JUAN. — ¡Claro que sí Dolores, claro que sí! (Abre la puerta, ve a ANTÓN.) ¡Claro que no Dolores, claro que no! (Le cierra la puerta en las narices.) Tú quieres arruinarme, ¿verdad?

ANTÓN. — ¡No lo aguanto! Ni un minuto más.

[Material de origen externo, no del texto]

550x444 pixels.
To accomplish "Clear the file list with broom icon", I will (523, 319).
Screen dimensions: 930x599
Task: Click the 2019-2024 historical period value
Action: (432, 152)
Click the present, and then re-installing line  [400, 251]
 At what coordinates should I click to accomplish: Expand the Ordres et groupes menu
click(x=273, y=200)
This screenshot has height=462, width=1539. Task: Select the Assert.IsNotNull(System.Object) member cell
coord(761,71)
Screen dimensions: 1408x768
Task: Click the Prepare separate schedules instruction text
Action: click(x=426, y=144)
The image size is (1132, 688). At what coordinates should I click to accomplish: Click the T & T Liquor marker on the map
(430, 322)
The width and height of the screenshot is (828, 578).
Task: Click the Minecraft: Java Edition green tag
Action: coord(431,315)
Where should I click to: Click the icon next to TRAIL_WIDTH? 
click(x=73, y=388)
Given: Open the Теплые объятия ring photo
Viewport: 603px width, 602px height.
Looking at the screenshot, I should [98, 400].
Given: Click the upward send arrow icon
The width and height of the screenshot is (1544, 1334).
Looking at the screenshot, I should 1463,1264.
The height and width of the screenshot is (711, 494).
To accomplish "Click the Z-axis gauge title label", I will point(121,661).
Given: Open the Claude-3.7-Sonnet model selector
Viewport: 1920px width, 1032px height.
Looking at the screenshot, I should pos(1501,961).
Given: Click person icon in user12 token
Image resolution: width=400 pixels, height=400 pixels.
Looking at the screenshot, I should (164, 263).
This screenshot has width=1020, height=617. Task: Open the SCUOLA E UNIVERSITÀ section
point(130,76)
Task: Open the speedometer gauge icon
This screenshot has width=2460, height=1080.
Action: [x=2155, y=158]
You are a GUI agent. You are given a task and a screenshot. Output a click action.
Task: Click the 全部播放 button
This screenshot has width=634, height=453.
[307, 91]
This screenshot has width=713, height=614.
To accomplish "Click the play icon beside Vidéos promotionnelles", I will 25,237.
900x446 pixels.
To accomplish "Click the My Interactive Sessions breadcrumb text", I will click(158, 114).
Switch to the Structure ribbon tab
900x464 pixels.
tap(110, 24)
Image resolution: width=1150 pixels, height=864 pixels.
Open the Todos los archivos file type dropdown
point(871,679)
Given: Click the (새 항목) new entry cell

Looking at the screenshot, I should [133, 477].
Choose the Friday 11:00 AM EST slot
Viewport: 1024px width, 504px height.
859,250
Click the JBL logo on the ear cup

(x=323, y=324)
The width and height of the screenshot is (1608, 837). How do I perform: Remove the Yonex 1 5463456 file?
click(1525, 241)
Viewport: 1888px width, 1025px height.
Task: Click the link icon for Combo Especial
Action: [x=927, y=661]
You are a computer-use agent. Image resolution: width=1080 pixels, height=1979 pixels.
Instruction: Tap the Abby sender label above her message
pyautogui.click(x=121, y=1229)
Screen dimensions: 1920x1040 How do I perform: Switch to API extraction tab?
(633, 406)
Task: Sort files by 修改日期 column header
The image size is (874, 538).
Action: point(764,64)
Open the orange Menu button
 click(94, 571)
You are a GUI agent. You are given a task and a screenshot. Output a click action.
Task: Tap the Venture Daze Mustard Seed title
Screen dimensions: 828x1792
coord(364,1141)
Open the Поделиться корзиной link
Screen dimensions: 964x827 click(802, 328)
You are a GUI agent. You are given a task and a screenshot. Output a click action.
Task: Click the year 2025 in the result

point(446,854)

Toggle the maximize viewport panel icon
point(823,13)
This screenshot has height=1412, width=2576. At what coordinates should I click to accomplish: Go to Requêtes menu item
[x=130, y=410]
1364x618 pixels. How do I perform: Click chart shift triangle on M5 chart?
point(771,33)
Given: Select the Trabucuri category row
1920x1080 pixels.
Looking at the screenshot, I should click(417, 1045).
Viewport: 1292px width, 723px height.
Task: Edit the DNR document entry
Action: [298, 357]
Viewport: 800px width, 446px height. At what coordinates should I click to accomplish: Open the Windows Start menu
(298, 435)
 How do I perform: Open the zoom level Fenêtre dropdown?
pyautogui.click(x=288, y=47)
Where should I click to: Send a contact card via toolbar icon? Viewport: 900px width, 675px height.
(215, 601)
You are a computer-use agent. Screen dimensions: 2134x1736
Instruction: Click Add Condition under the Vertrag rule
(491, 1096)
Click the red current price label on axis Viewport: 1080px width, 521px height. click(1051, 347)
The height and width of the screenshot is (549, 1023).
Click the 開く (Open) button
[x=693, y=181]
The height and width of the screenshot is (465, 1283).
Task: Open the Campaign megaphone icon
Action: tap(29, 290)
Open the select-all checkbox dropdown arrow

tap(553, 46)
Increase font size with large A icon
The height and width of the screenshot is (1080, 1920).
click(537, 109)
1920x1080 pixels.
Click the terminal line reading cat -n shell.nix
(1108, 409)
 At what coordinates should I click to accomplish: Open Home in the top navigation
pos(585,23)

JUAN. — El hijo del forense, ¿eh?

ANTÓN. — La hija del vecino. ¡Ah! Ha entrado por ahí, me ha tomado por tu mujer.

JUAN. — Hombre…

ANTÓN. — Me ha dicho: “¿Usted cree que tengo las piernas torcidas, señora?” Y me ha enseñado las piernas. “¿Usted cree que tengo el estómago dilatado?” Y me ha enseñado el estómago. Y yo aquí quieto con los ojos fuera de las órbitas.

JUAN. — Ha entrado, ¿eh? Debe haber una puerta por detrás del cobertizo.

ANTÓN. — Y yo soy un exponente de la furia española. En el equipo de fútbol que jugaba me llamaban “pecho de bronce”. Y “pecho de bronce” se ha estado quieto ahí en esa silla.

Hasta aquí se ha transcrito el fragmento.